Page 90 of Begin Again

“You could have called or texted rather than driven over here,” she said.

“I could have. I might have had a panic moment.”

He started to eat his dinner, his eyes on hers and then back to his food.

“Do you think I would have let a homeless person in my house?” she asked. “Or even opened the door? I saw who it was. I could have ignored it and didn’t. I even talked to her through it to hang on because I was sleeping and she woke me.”

“I thought of all of that after the fact. In the moment I was just in a rush to get to you. You have to understand, Liz. There are parts of your life you don’t talk about. Or it took a long time to talk about.”

“Trust again,” she said.

“No,” he said. “I’m messing this up. Normally it’s Evan that can’t talk his way out of a paper bag and now it’s me. I trust you one hundred percent. And I know you trust me too.”

“Why do you know that?” she asked, crossing her arms.

“Because you called me when Tanner showed up,” he said.

“That’s right. When I was worried or concerned, I called you over my father.

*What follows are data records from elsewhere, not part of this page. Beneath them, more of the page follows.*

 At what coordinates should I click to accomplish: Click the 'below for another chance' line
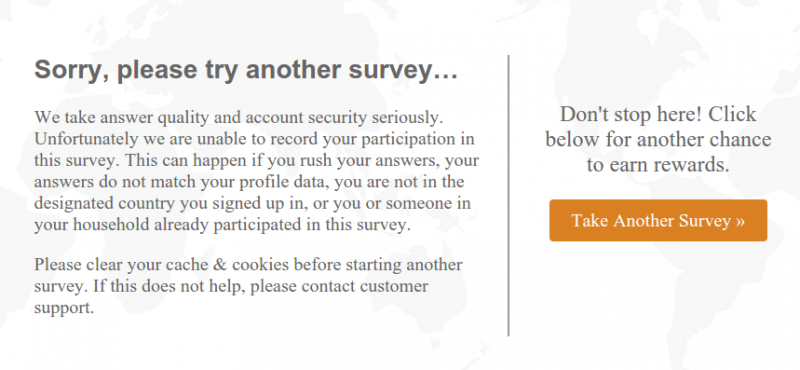pyautogui.click(x=658, y=139)
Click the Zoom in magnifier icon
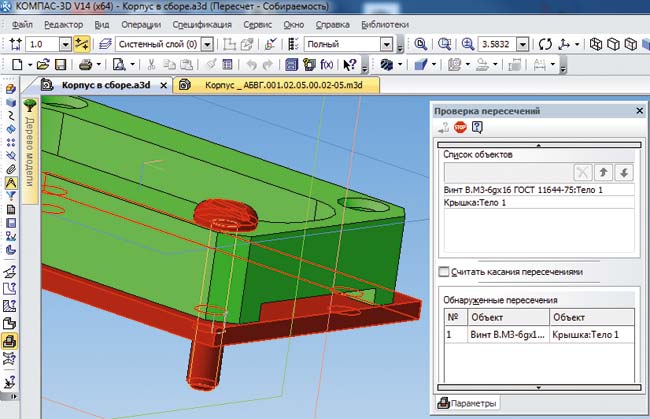 [x=467, y=45]
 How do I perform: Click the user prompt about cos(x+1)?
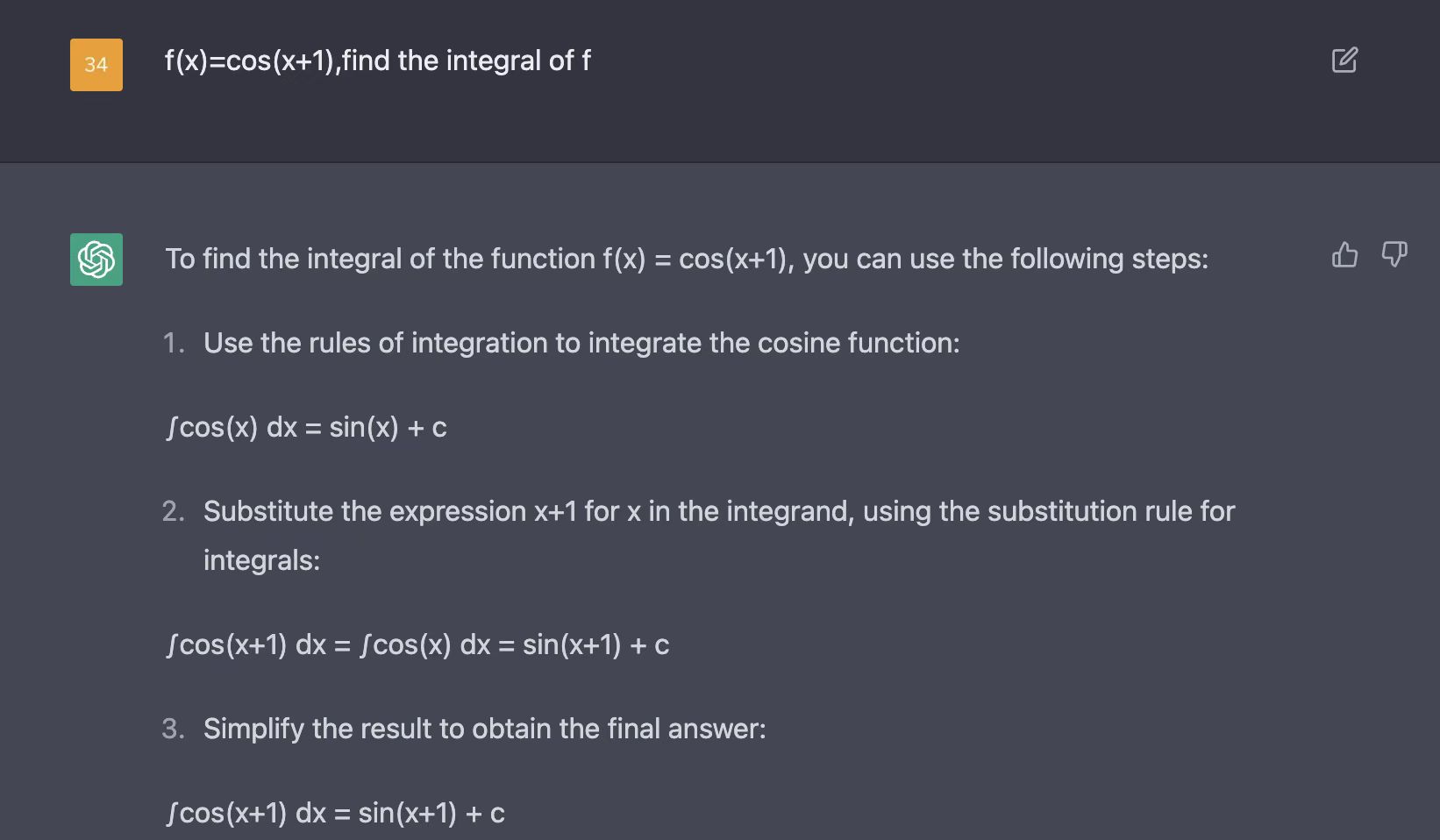point(378,61)
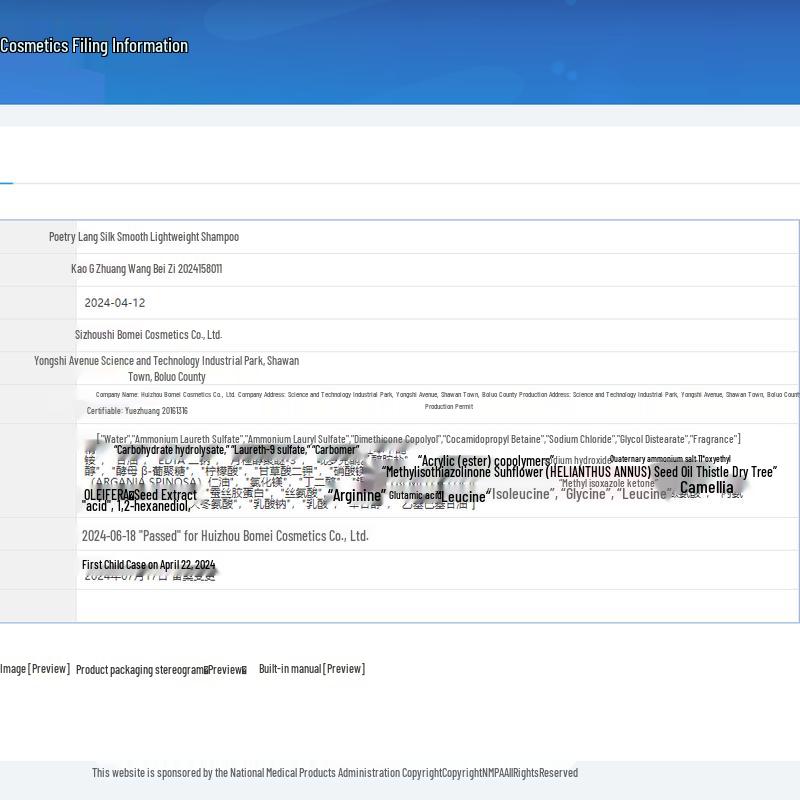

So you should have thought of that before you rushed over here to see if I was getting mugged in my own home rather than serving a hundred-pound woman some damn eggs and toast and a cup of coffee on a cold day.”

She managed to put him in his place faster than his mother had ever been able to do.

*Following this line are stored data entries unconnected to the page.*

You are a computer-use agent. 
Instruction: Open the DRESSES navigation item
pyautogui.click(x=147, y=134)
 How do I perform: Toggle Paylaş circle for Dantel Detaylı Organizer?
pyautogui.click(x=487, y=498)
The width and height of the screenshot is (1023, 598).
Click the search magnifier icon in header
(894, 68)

“I’m sorry,” he said. “I overreacted.”

“You did.”

The two of them continued to eat. He wasn’t sure what more they could talk about in terms of the camera. He’d said he was sorry.

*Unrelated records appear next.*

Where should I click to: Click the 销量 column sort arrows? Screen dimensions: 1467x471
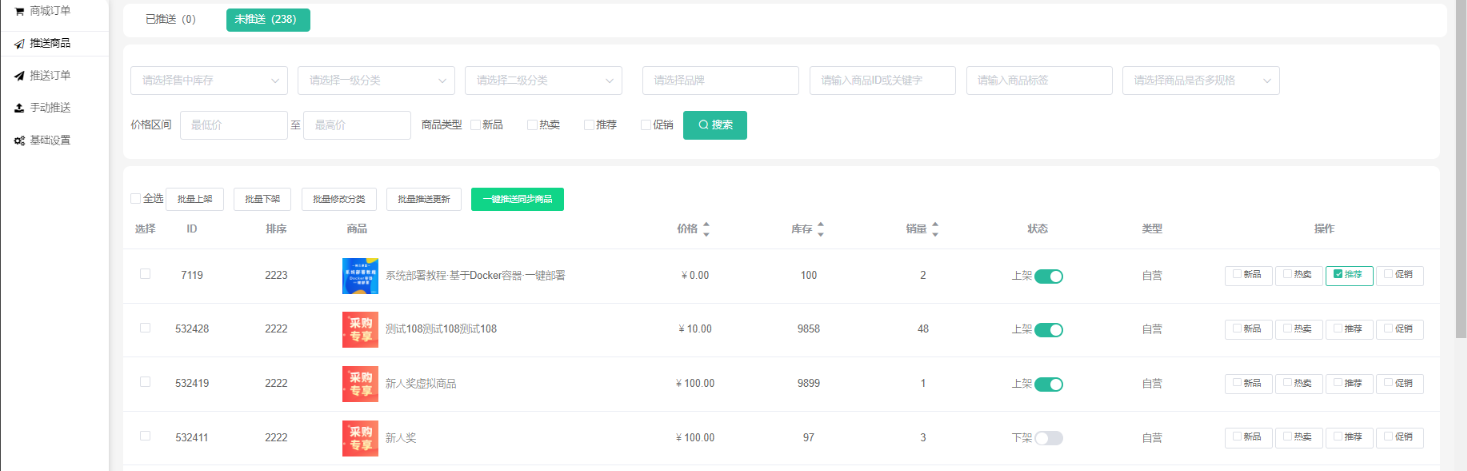(935, 229)
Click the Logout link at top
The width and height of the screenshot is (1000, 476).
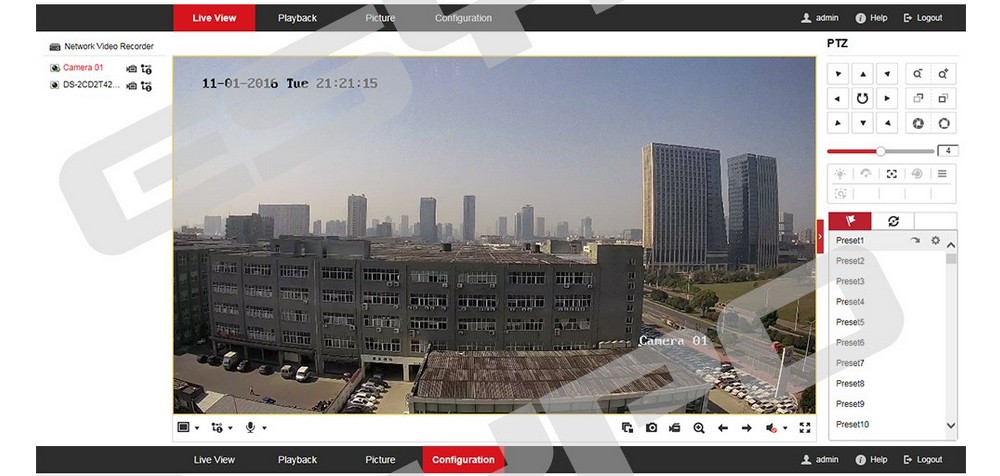click(922, 18)
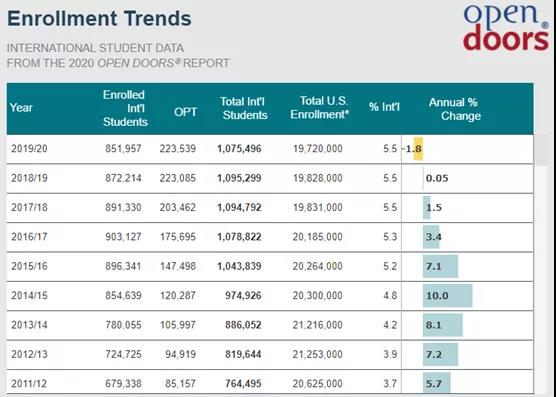Click the Open Doors logo

point(506,28)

He didn’t want to bring up her mother. She’d said she’d get to it and he had to let her.

His plate was almost cleared, hers too, when she finally said, “I’m trying to wrap my head around what to say in regards to my mother.”

“I figured as much,” he said.

He finished his meal and picked his plate up and started to clean the kitchen.

She finished and rinsed her plate and put it in the dishwasher.

“My mother was homeless before a month or so ago,” she said.

He turned and looked at her. “Why?”

“Because she’d either been kicked out of the supportive housing she was in for violating rules or she left on her own for not wanting to follow the rules and take her meds. It’s a cycle she’s had most of her life.”

“What’s wrong with her?” he asked.

“She has severe bipolar with depression. I don’t think she always had it. I don’t know. I don’t think anyone does.”

“Tell me what you do know,” he said. “I want to understand.”

“What have you heard?” she asked. “I know kids talked when we were in school. I’m sure your parents have heard things.”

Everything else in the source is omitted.